In-situ side-chain peptide cyclization as a breaker strategy against the amyloid aggregating peptide

Accumulation and deposition of misfolded amyloid beta (A beta) peptide outside the nerve cells are one of the major causes of Alzheimer's disease (AD). To date, one of the promising therapeutic strategies for AD is to block the early steps associated with the aggregation of A beta peptide. We have developed synthetic breaker peptides derived from the original A beta sequences that undergo self-cyclization in situ.
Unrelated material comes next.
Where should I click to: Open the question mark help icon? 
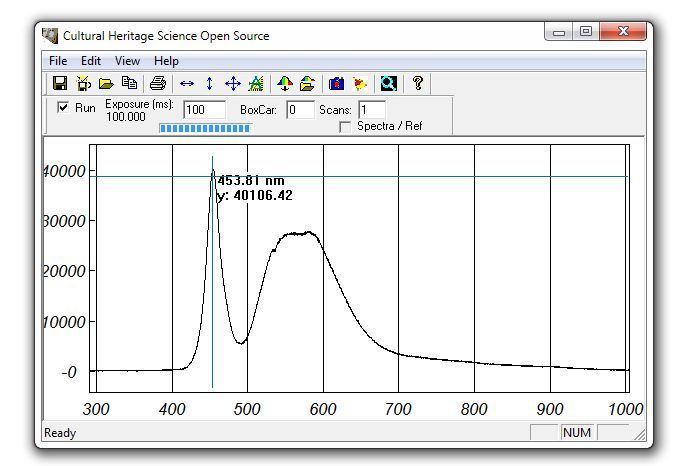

We have focussed and replaced Val-18 (of A beta) by side-chain modified glutamic acid (Glu-OBn) to generate adequate turn through in-situ peptide cyclization to disrupt the beta-sheet structure of A beta. The disruption of amyloid fibril formation and the mechanism of the 'inhibition of aggregation' were studied by various biophysical methods, such as ThT-assay, TEM, Congo-red birefringence study. CD and FTIR spectroscopy were used to characterize the conformational change during the aggregation process. Results suggest that designed breaker peptides may be useful to inhibit and disrupt not only A beta peptide but related peptides that undergo aggregation.

Automated summary

Researchers have developed a breaker peptide that disrupts the beta-sheet structure of Aβ and prevents its aggregation into amyloid fibrils through in-situ cyclization. Various biophysical methods were used to study the mechanism of action, indicating that the designed breaker peptides may be useful for inhibiting and disrupting not only Aβ peptides, but related peptides that undergo aggregation.